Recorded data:
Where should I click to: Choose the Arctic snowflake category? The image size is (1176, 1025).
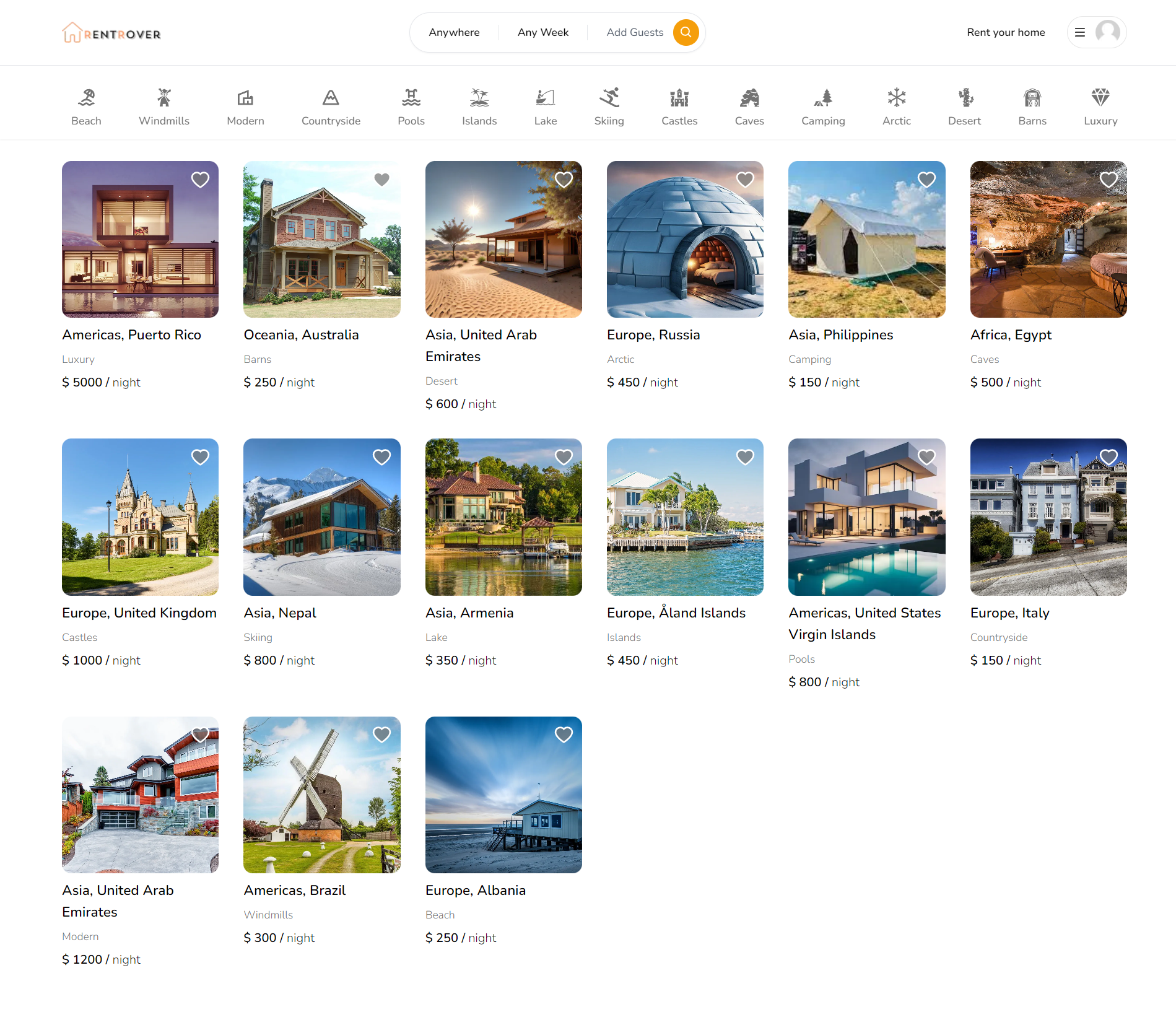tap(896, 107)
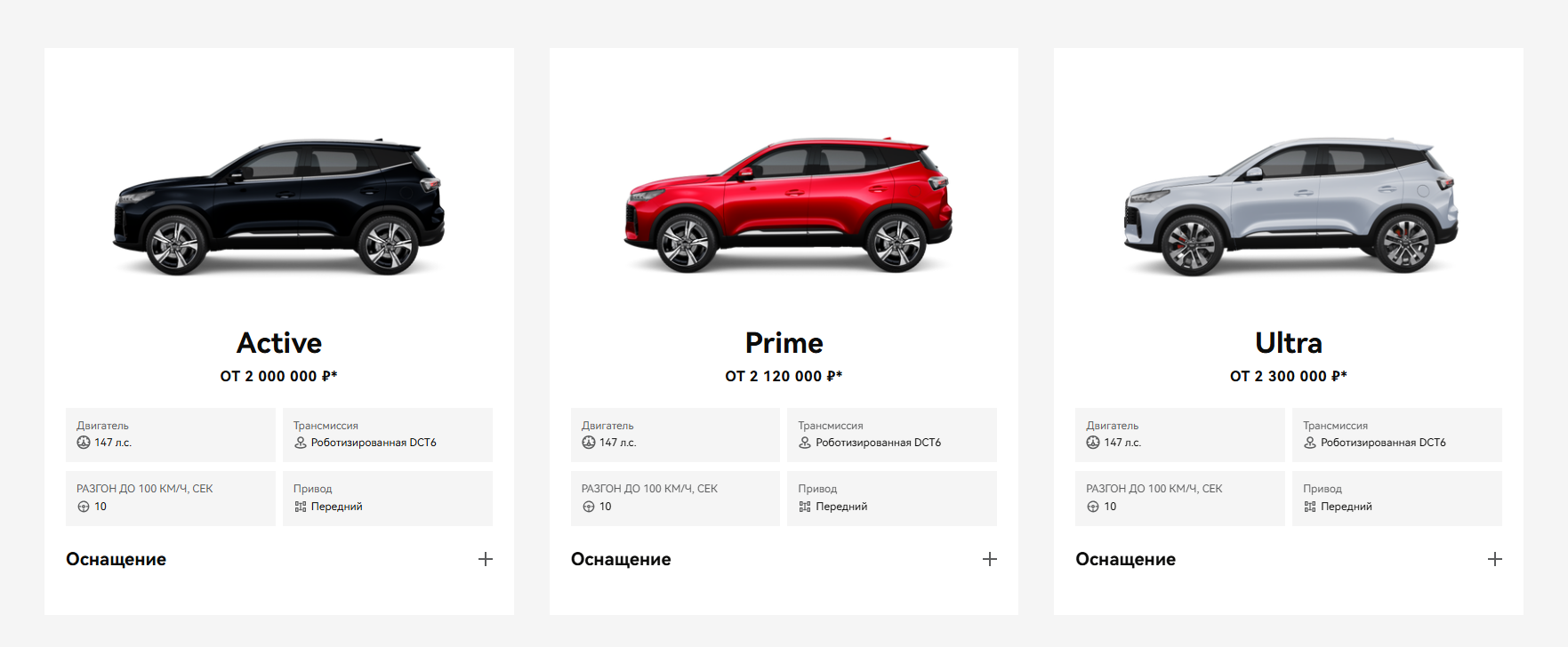Open the red Prime car image
This screenshot has width=1568, height=647.
coord(787,204)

__What the exercise asks__.
Return all the records exactly. Skip the pictures.

__Exercise response__.
Where should I click to: Choose the Arctic snowflake category? The image size is (1176, 1025).
tap(896, 107)
Open the red Prime car image
This screenshot has width=1568, height=647.
coord(787,204)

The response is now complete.